What needs to be done: The pictures must be left out, while the rest of the data is copied exactly.

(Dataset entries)

------------------------------------------------------------

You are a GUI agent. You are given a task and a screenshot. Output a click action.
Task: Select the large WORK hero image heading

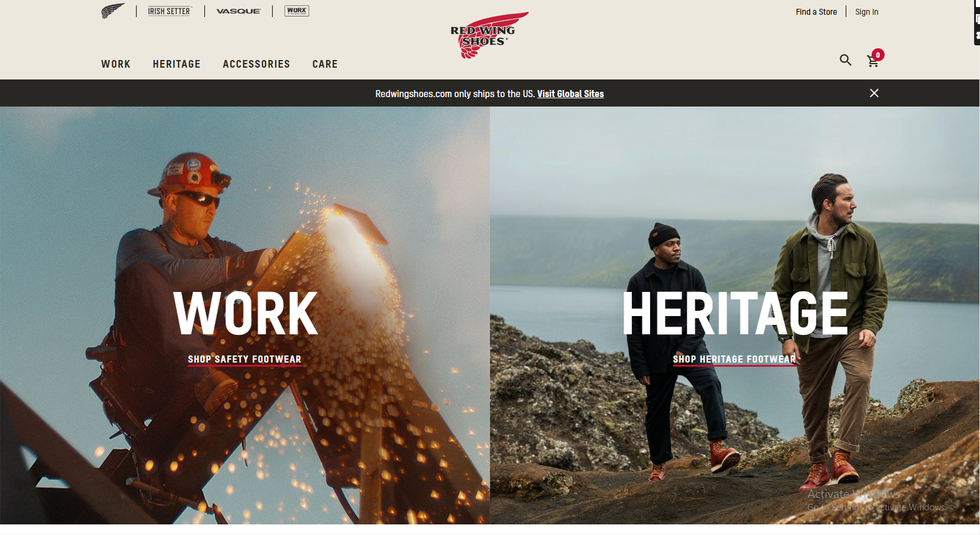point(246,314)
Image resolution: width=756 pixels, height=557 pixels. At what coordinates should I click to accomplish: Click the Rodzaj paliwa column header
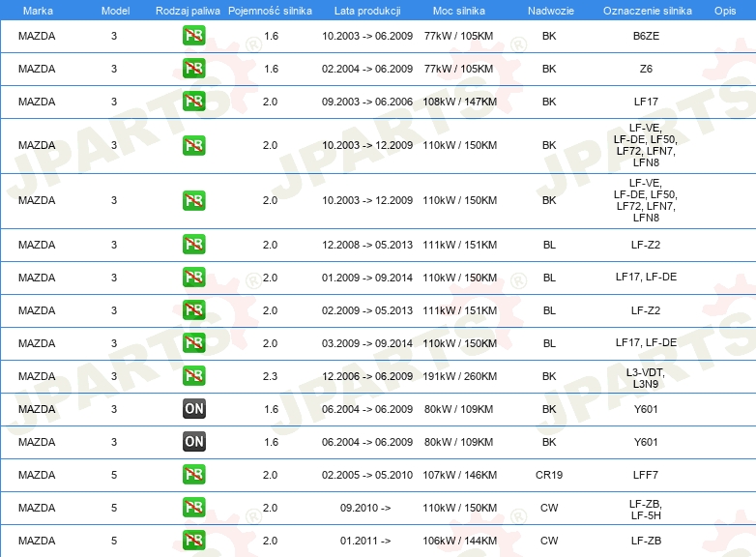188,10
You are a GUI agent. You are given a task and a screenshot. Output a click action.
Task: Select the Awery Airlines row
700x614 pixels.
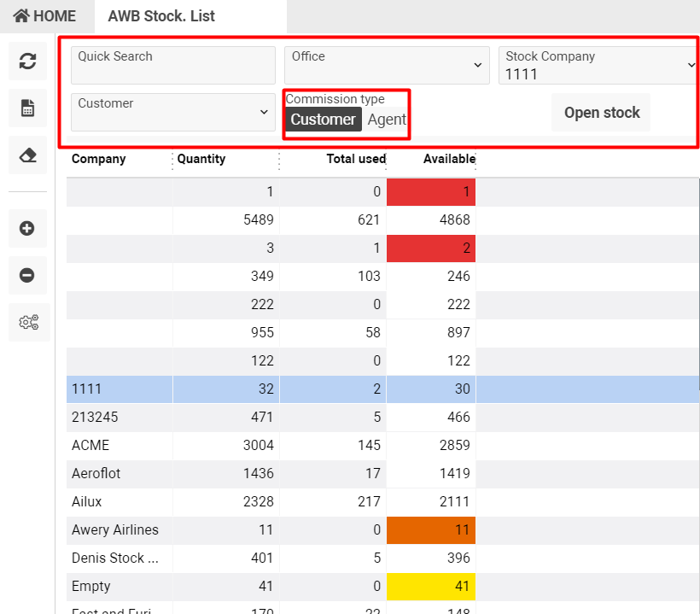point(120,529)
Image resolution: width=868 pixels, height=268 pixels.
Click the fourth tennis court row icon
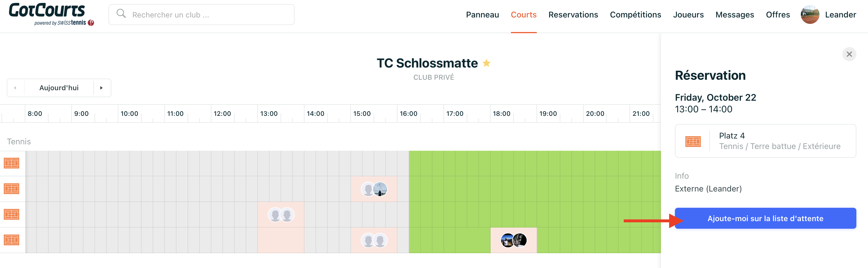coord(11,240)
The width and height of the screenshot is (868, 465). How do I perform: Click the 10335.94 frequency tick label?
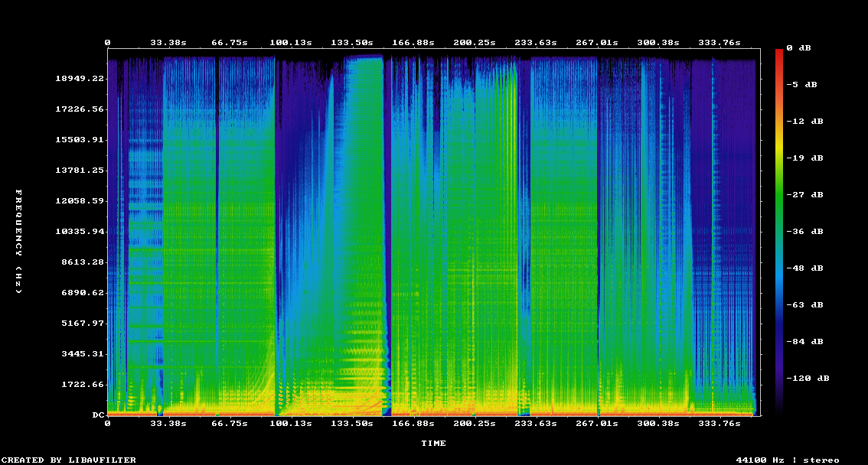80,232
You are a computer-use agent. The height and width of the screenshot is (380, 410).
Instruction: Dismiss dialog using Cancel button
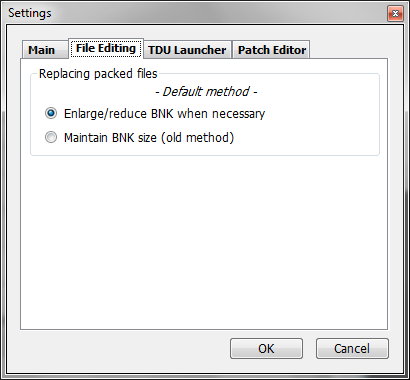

------------------------------------------------------------

Answer to the problem:
You are a GUI agent. You are given a task and a screenshot. Output a click action.
Task: Select the large WORK hero image heading

point(246,314)
Image resolution: width=756 pixels, height=557 pixels. At what coordinates should I click to accomplish: Click the Rodzaj paliwa column header
188,10
You are a GUI agent. You are given a task and a screenshot. Output a click action.
Task: Select the Awery Airlines row
700x614 pixels.
point(120,529)
Image resolution: width=868 pixels, height=268 pixels.
Click the fourth tennis court row icon
coord(11,240)
The width and height of the screenshot is (868, 465). How do I perform: Click the 10335.94 frequency tick label?
80,232
You are a computer-use agent. The height and width of the screenshot is (380, 410).
Instruction: Dismiss dialog using Cancel button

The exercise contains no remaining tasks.